Accessible Twitter, Accessible Tweets


Twitter is one of a host of web-based social networking tools, excellent in concept, but (in my opinion) less-than-perfect in implementation – especially when it comes to usability/accessibility.  Whilst this article discusses Twitter and Twitter messages (updates, tweets,) certain aspects apply equally to other contexts.

Accessibility Through Alternative Interfaces

Like many of the web applications that I encounter, it appears to me that little (if any) thought has gone into the accessibility and usability of interface. I see little point in working through the issues and proposing possible solutions when this work has already been done and can be seen as Accessible Twitter. Accessible Twitter, the work of one Dennis Lembrée, is still in the alpha stage of development but is already everything that the Twitter web interface should be and more.

In a way, Twitter actually gains accessibility points through offering the API which Accessible Twitter and numerous other alternative interfaces operate – if one looks at the Big Picture. (My more cynical side looks at the API as a cop-out on the part of Twitter: Don’t like the interface? Here, go build your own.)

Could this be the modern-day “provide a text alternative” from WCAG10? (Which was also a cop-out.)

However one feels about this, APIs for many web applications are available and may be used as a Force for Good (or at least to provide more usable/accessible interfaces.)

What the Heck Did That Mean?

Twitter has one major limitation: 140 characters.  Historically, this was to allow messages to be sent by SMS; SMS messages can be up to 160 characters (or 2 lines of an 80 column terminal for those old enough to remember) long.  The 140 character Twitter limit is based on 20 characters of user name plus 140 characters of message.  I have always questioned the logic of this; if Twitter was designed to work via cellular telephones, why not use WAP which has no limits? (The sophistication of today’s cellular telephones – even the basic ones – offers a host of better ways to work than SMS.)

Here is not the place to debate this issue, nor is there any real point in doing so – Twitter has a 140 character limit: it is a given, we are stuck with it, end of story.

Brevity is the Soul of Wit

If this is so, oh, what a witty place Twitter must be!  (My attempt at humour in less than 140 characters.)  There are those who argue that the 140 character limit can make us better communicators.  This I dispute: if it takes me 20 seconds to type a message and then a further 5 minutes trying to re-phrase, remove punctuation, and (horrors!) abbreviate words to fit that message into the permissible 140 characters, I do not feel that this is effective use of my time.

Whilst many messages might fit into 140 characters without requiring any form of re-work or compression (“happy birthday!”, “dinner’s ready”, “war is peace”, “ignorance is strength”, “freedom is slavery”,) there is much that does get shortened into an oft-incomprehensible form of Newspeak. I read Twitter messages from people that I know beyond the realms of Twitter and frequently find myself mystified by industry-specific abbreviations which leave me thinking “what the heck did that mean?”  Generally I feel too embarrassed to ask.

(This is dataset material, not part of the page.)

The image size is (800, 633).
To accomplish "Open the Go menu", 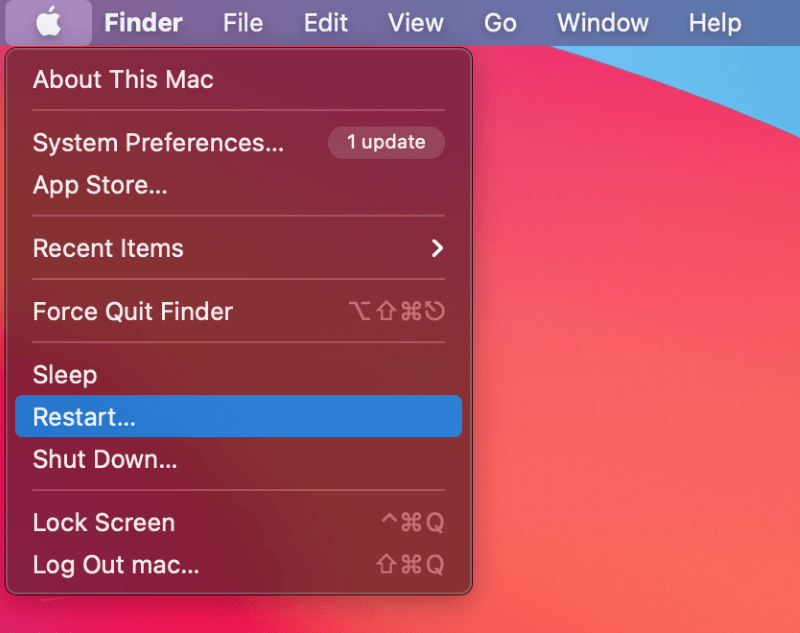I will click(x=499, y=22).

Accessibility Implications

Consider this: however we access Twitter, it can be considered to be “on the web”.  Twitter messages are, therefore, web content.  If the various interfaces to Twitter are used to create web content, that makes them authoring tools.  Should these interfaces therefore be covered by the ATAG? No, that’s not part of the discussion.  Just thinking tangentially there.

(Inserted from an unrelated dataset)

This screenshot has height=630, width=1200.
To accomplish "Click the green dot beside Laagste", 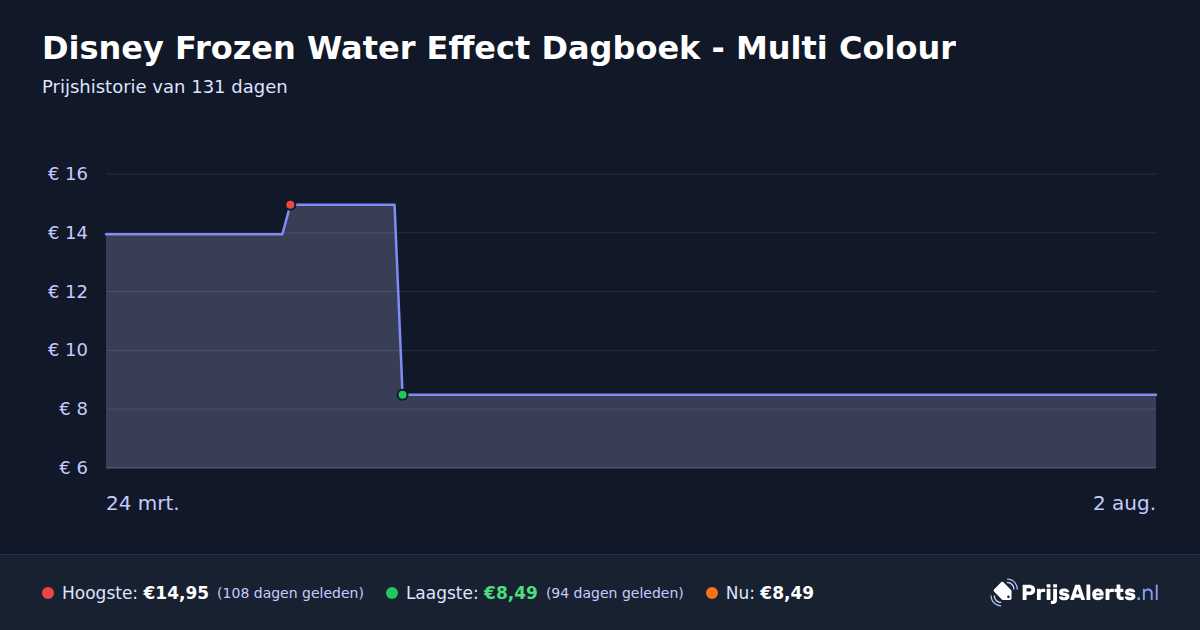I will (x=392, y=593).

Twitter messages are, nevertheless, web content.  By causing people to use degenerate (can’t think of a better term) language (2 for ‘to’, 4 for ‘for’, u for ‘you’ – and all the others that make me twitch and occasionally froth at the mouth,) the web content that is Twitter messages becomes anything but plain language – and thus becomes less accessible, especially to those for whom the language in question is not a first language, those with literacy issues, etcetera.


I have no practical answers to this issue.  One can write a blog post with the required text and post a link with just a headline on Twitter.  This, however, is just too slow and inefficient.  A 200-word answer to a one-off question may not justify a blog post anyway.

Splitting a message into a series of Twitter messages is something that I have seen a few times but:

  • Twitter has very little support for message threading.
  • Messages may arrive with messages from others interspersed and thus lose sense due to the broken context.


This article seeks to raise awareness of the following:

  • Third-party applications may be used in place of Twitter’s less-than-perfect web interface.
  • The limitation in length of Twitter messages may create accessibility issues due to the use of abbreviations and degenerate language.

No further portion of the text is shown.